Top of Extracted information

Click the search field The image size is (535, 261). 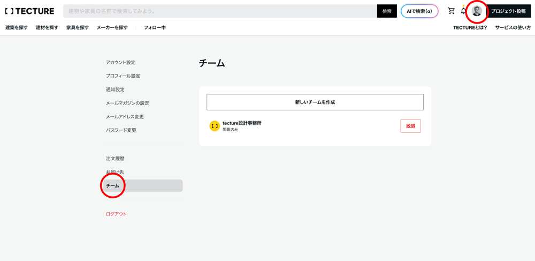[x=219, y=11]
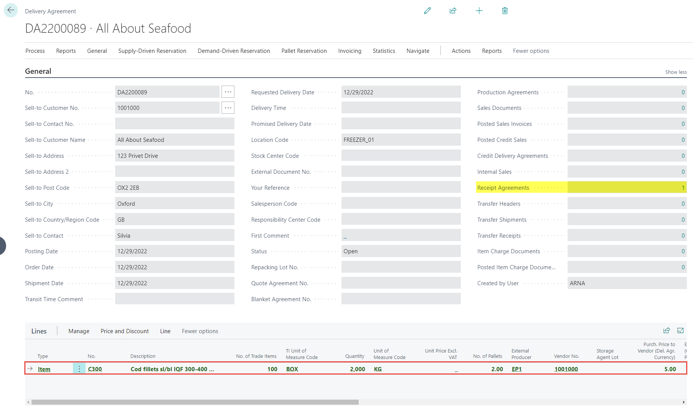
Task: Click Fewer options in top action bar
Action: click(531, 51)
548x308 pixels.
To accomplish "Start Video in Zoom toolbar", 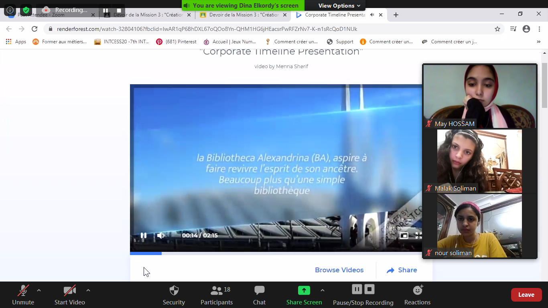I will click(69, 295).
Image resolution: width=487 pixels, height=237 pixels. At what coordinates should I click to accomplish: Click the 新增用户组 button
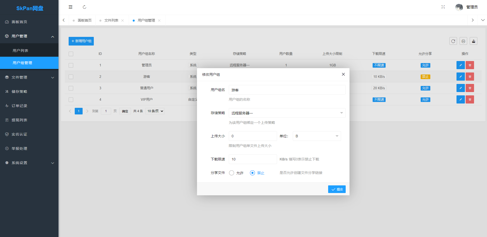(81, 41)
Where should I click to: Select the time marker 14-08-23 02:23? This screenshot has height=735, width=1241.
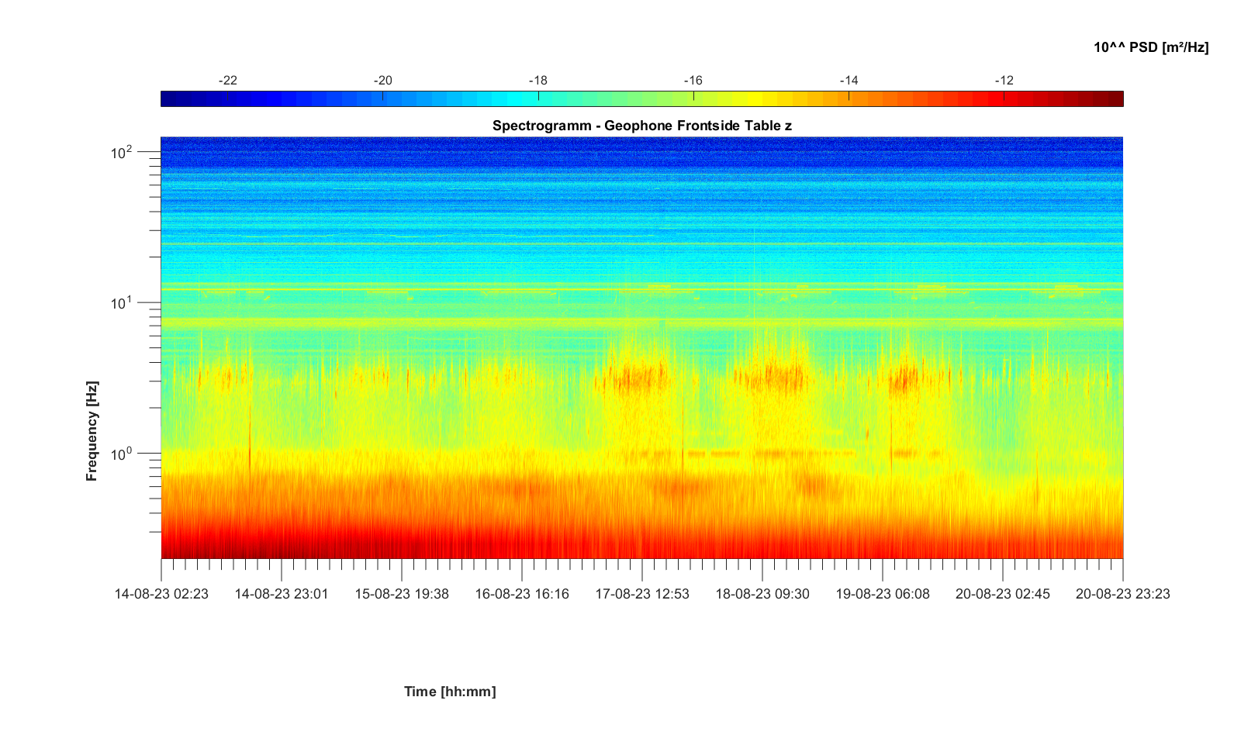(x=161, y=594)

Bottom of Extracted information

* Task directions: Beginning at the line that contains "Where should I", give the remaining lines of the records again exactly, through the last one. Leave out pictures.

* Written answer:
Where should I click to: Select the time marker 14-08-23 02:23? This screenshot has height=735, width=1241.
(x=161, y=594)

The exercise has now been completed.